Sturmwelten 01
Selbstbewusst verließ er das Gästehaus und überquerte den Hof, dessen Kies unter seinen hohen Stiefeln knirschte.
»He da, guter Mann«, rief er der uniformierten Wache zu, die vor dem Eingang zum Hauptgebäude des Palasts stand. »Ich begehre Einlass.«
Anstatt zu antworten, brummte der Mann nur und schüttelte den Kopf.
»Mein Name ist Franigo …«
»Kein Einlass heute, meine Anweisungen sind deutlich«, unterbrach ihn der Soldat abweisend.

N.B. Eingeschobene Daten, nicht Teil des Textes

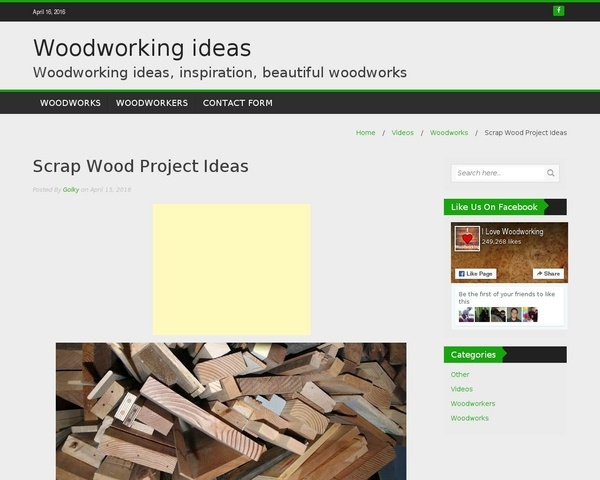The height and width of the screenshot is (480, 600).
Task: Open the Woodworkers menu item
Action: point(152,103)
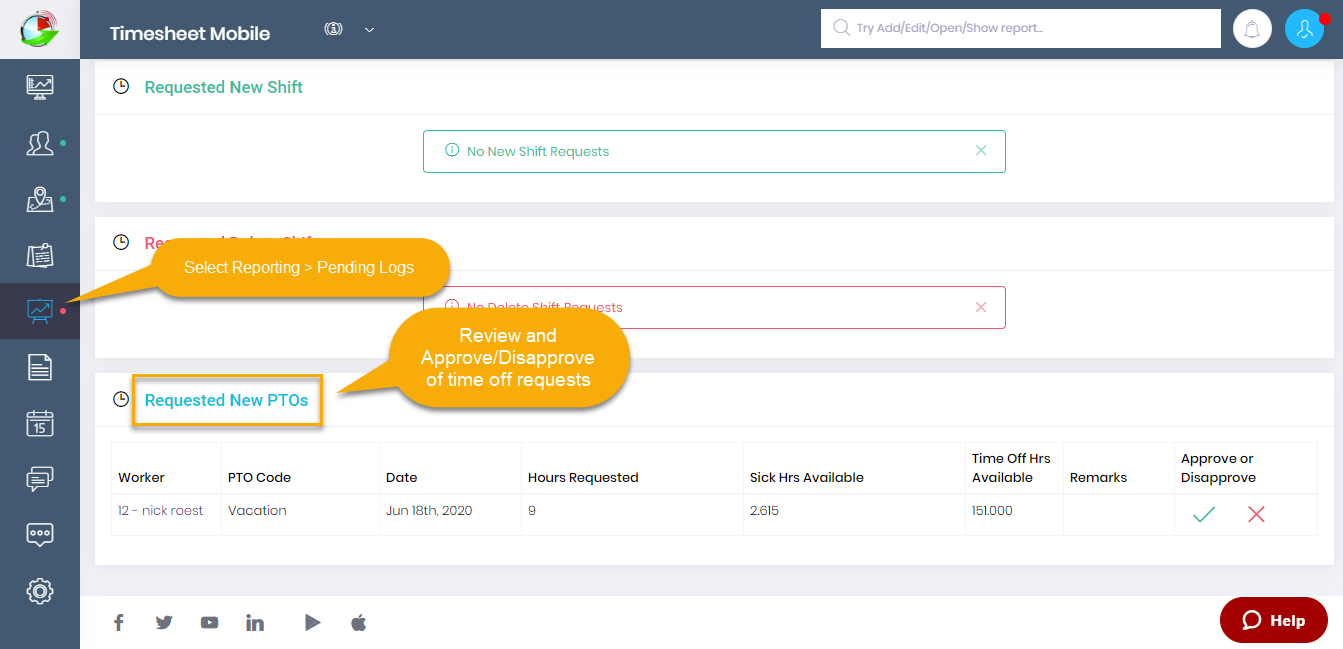Approve nick roest's vacation request checkmark
The height and width of the screenshot is (649, 1343).
(x=1204, y=514)
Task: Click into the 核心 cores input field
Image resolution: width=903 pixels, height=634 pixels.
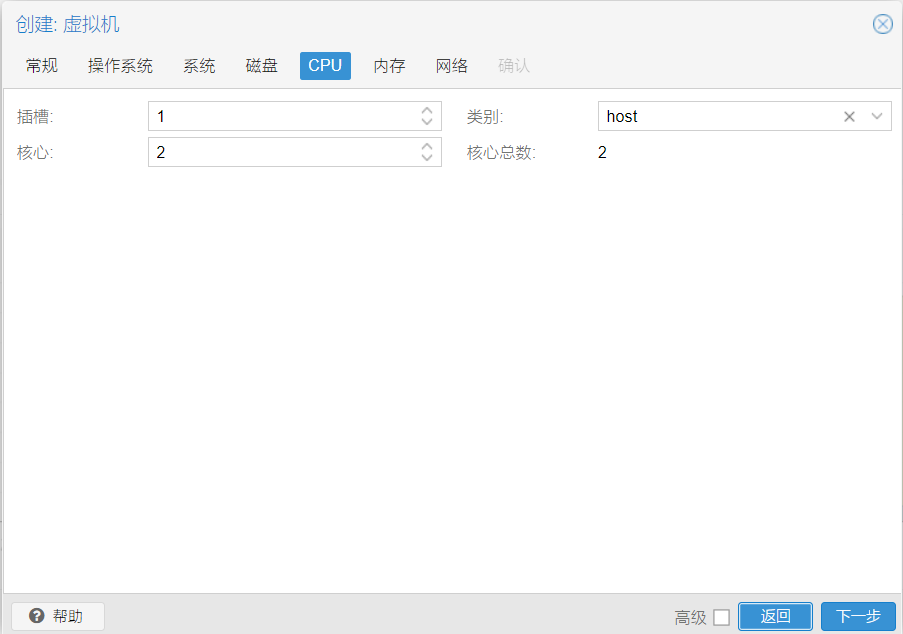Action: coord(282,152)
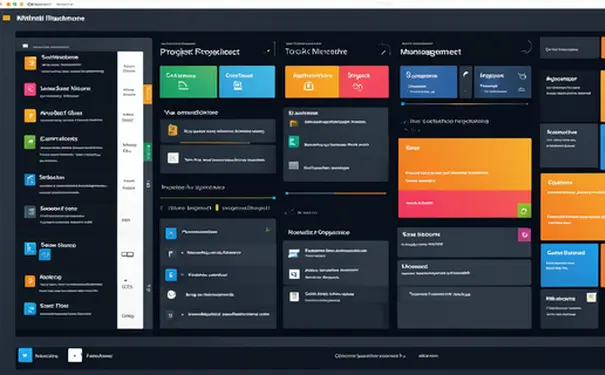Open the blue bird icon in bottom bar
Screen dimensions: 605x375
pyautogui.click(x=25, y=355)
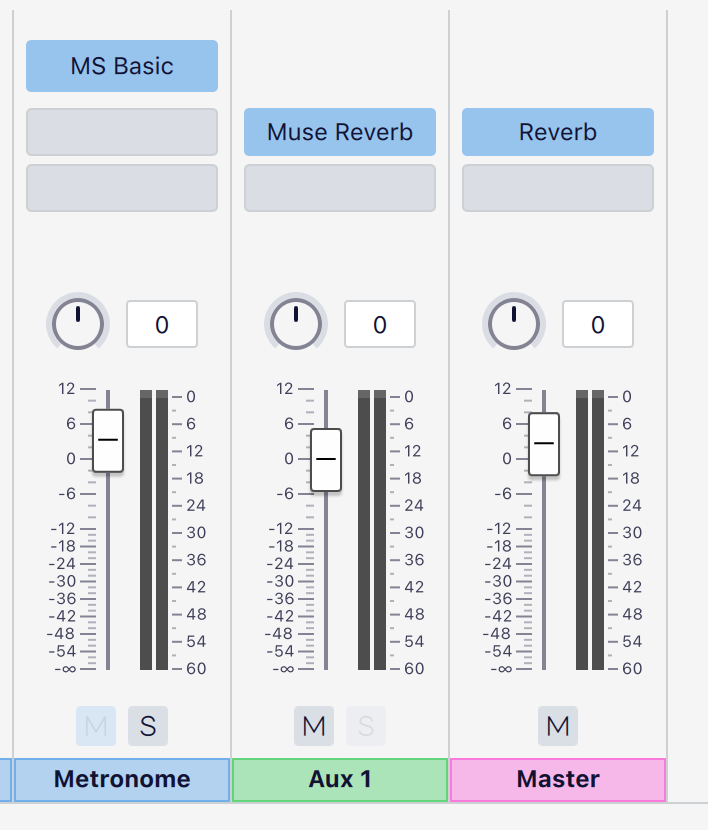Select the Master channel strip label
The width and height of the screenshot is (708, 830).
point(557,779)
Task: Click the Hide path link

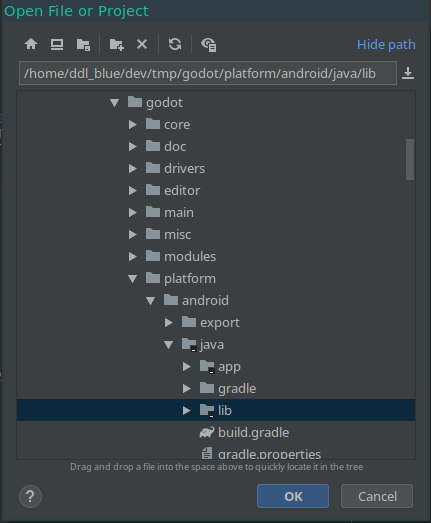Action: click(x=386, y=44)
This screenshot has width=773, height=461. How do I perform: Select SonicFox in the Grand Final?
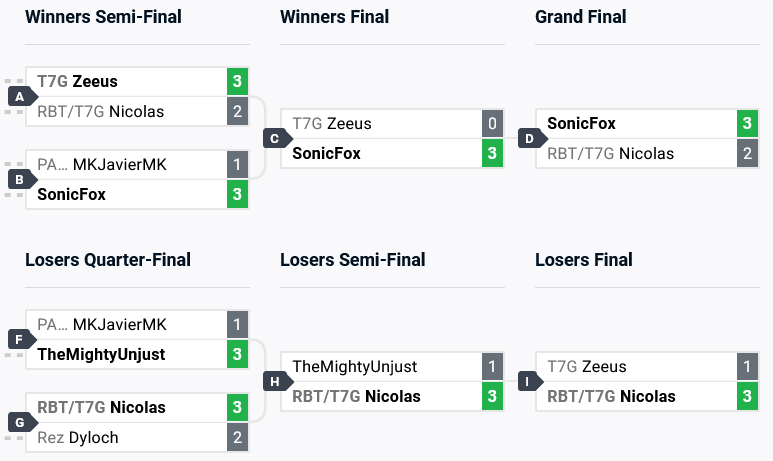582,124
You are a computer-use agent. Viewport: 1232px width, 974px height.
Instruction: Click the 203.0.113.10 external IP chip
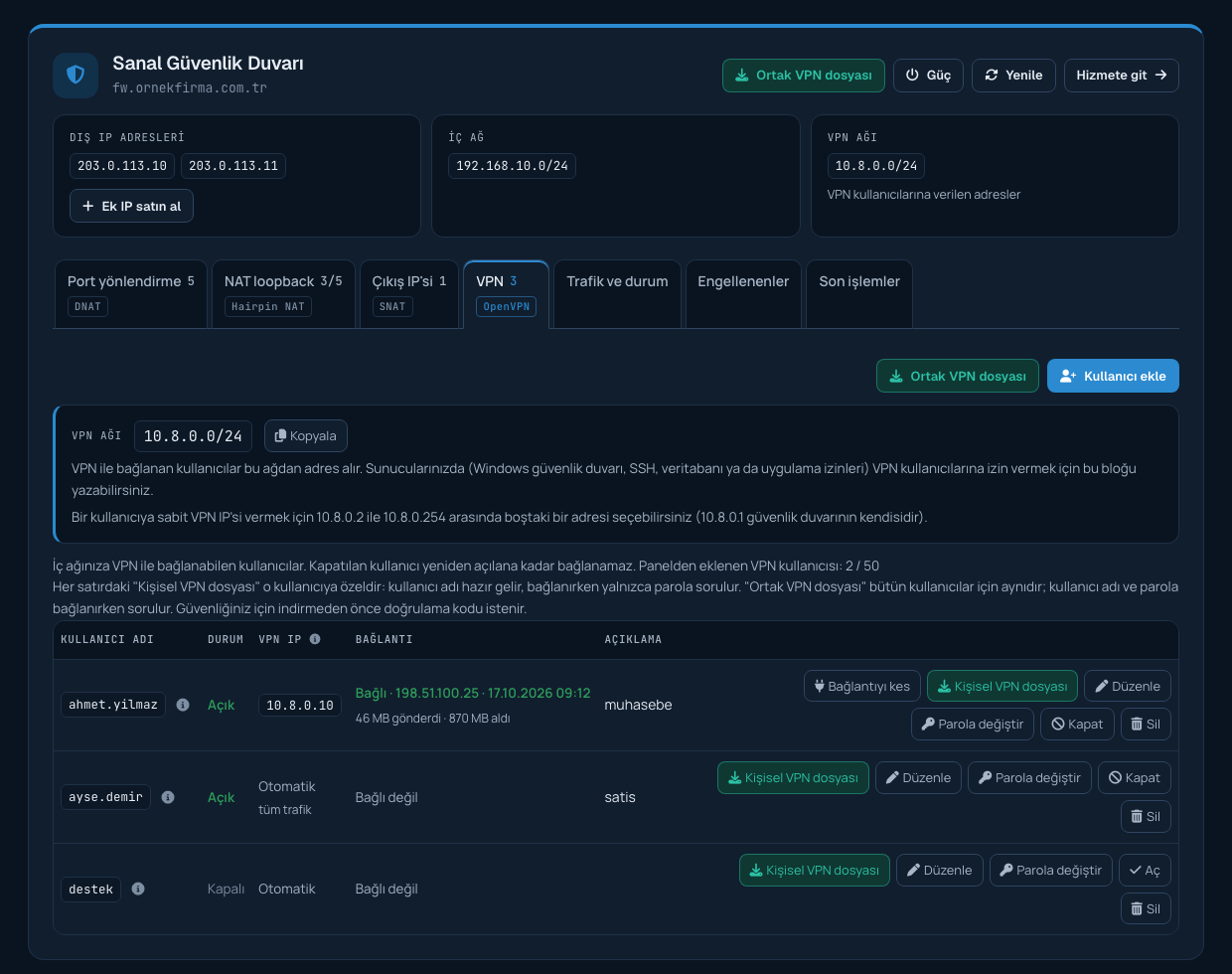[122, 166]
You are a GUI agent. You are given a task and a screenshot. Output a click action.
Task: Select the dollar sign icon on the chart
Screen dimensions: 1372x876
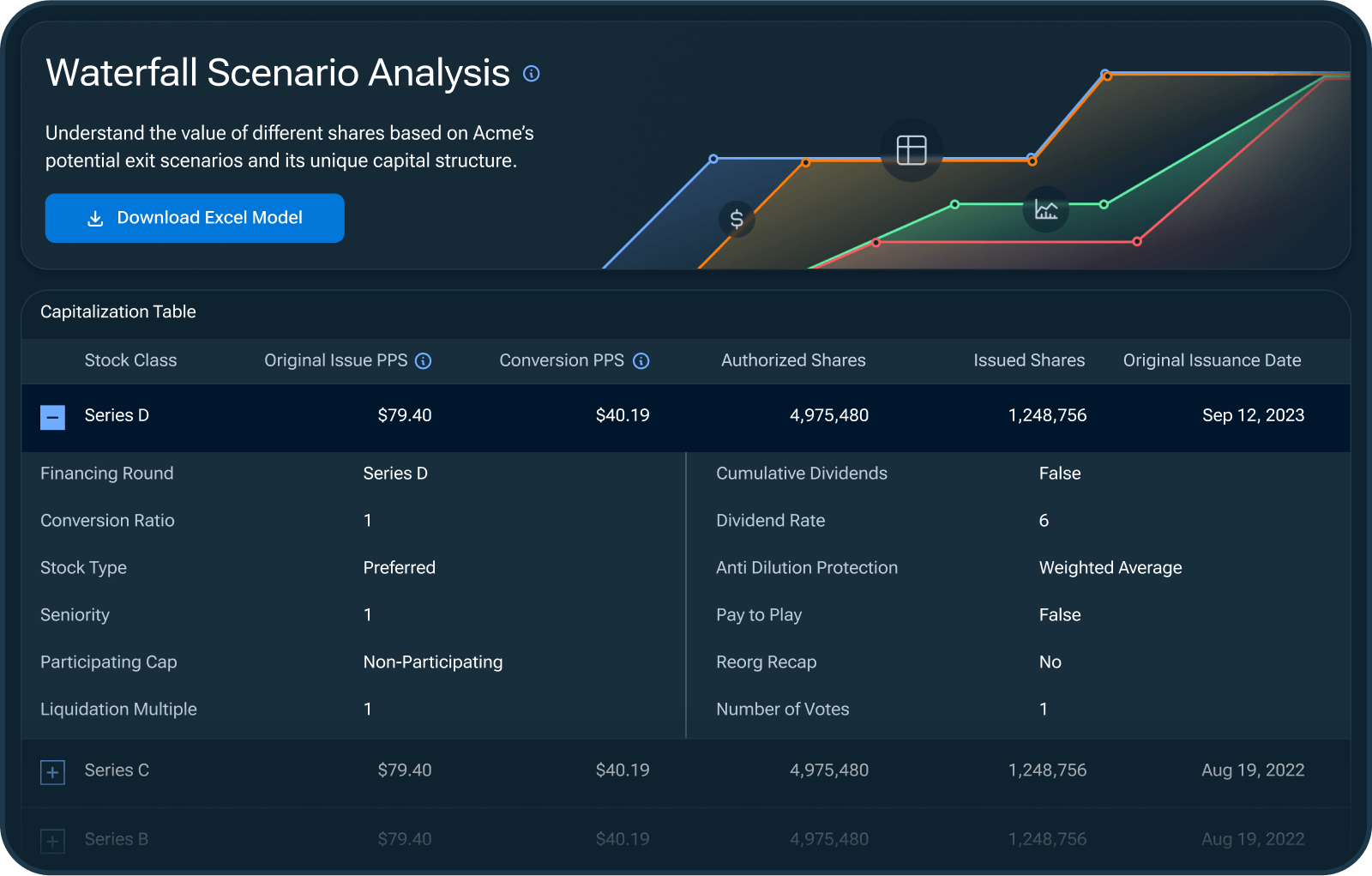point(736,220)
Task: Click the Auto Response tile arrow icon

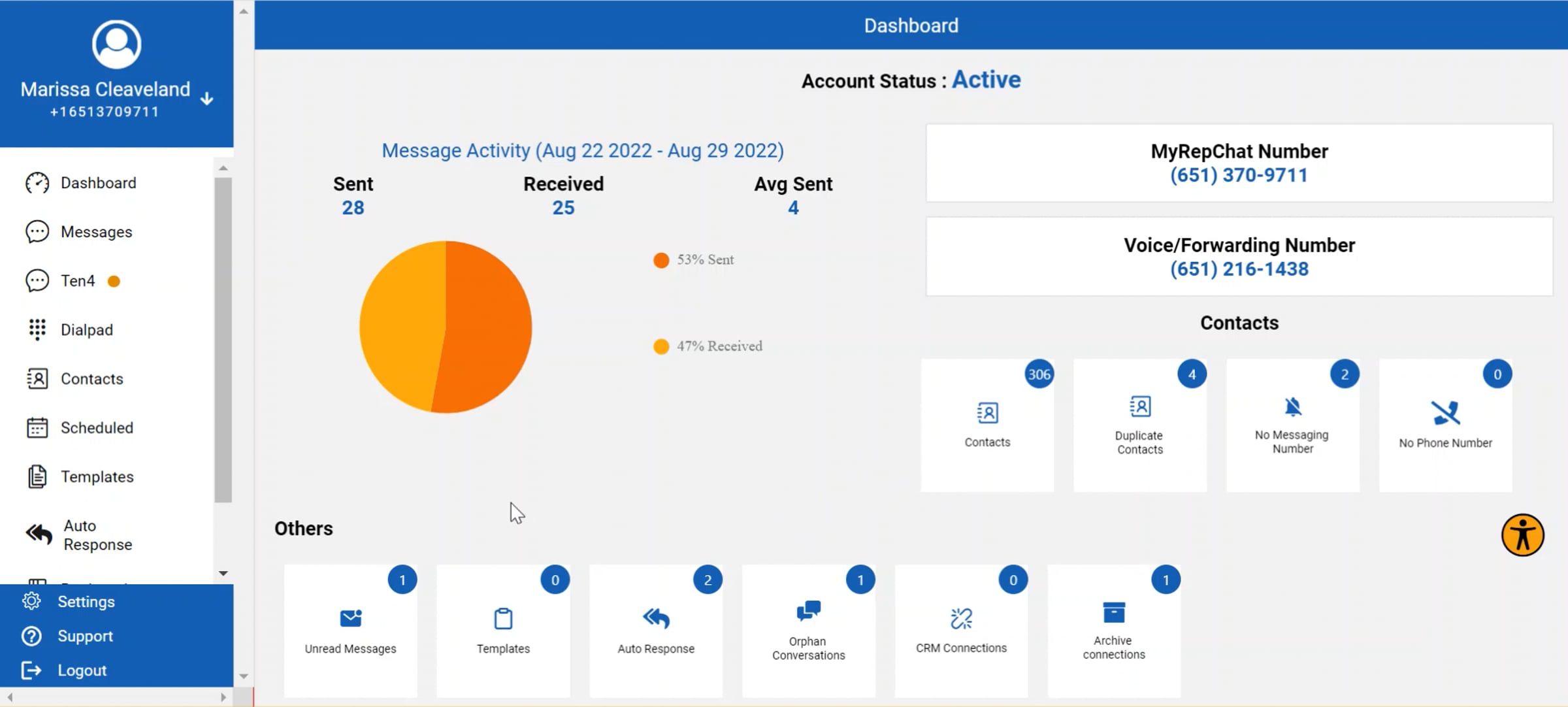Action: click(656, 617)
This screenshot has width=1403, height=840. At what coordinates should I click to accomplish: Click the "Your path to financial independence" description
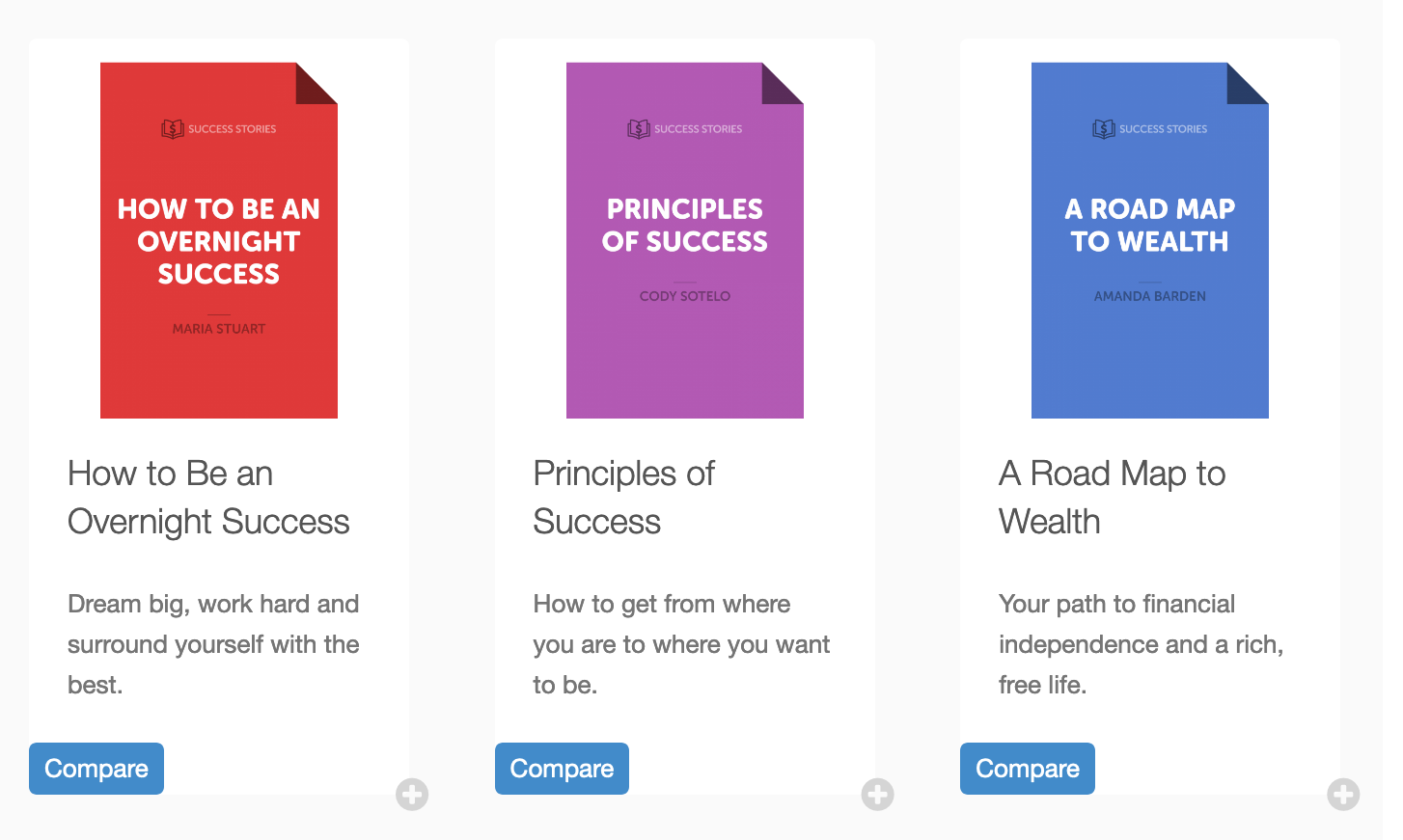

Impertinenter Hund, wollte Franigo rufen, weißt du denn nicht, wer ich bin? Stattdessen hob er eine Braue: »Dann melde deinem Herrn mein Anliegen.«
Schritte ließen den Poeten über seine Schulter blicken. Einer der Diener näherte sich und vollführte eine Armeslänge von Franigo entfernt eine Verbeugung. »Das wird nicht nötig sein. Würdet Ihr mir bitte folgen?«
Mit einem letzten, abschätzigen Blick auf die ungerührte Wache kam Franigo der Aufforderung nach. Er wurde hinter den Palast gebracht, wo ein schmaler Weg durch den Park führte. Dort stand eine prunkvolle Kutsche, vor die zwei der prächtigsten Pferde gespannt waren, die Franigo jemals gesehen hatte. Sein Land war für seine Pferdezuchten berühmt, und jene beiden Rappen hätte jeder Züchter dort sofort erworben.
Mit geübten Bewegungen klappte der Diener eine kleine Treppe herab und öffnete die Tür der Kutsche. Jetzt war sich der Poet sicher: Es war jener Livrierte, der ihn vor einigen Nächten abgeholt hatte. Im hellen Tageslicht war er besser zu erkennen, und sowohl die Livree als auch die gepuderte Perücke verbargen nicht, dass er mehr war als ein gewöhnlicher Bediensteter. Der Stoff spannte sich über seiner breiten Brust, und an seinen Händen konnte der Dichter kleine Narben erkennen; Zeugen von Kämpfen, wie Franigo annahm. Mit einem Nicken stieg er in die Kutsche, wo bereits drei Personen saßen, die ihn neugierig betrachteten.
»Ah, mein schreibender Freund«, erklärte der Mann, der in Fahrtrichtung saß, und wies auf den letzten freien Platz auf der gegenüberliegenden Sitzbank. Entschuldigungen murmelnd, stieg Franigo mühsam über die Beine der anderen hinweg, während sich der Mann, der ihn angesprochen hatte, offensichtlich sein Gastgeber, allein auf seiner Bank fläzte. Das Gefährt schaukelte unter Franigos Bemühungen, und er spürte Scham über sein Ungeschick in sich aufsteigen, da er sich, entgegen seiner sonstigen Gewohnheit, unbeholfen fühlte.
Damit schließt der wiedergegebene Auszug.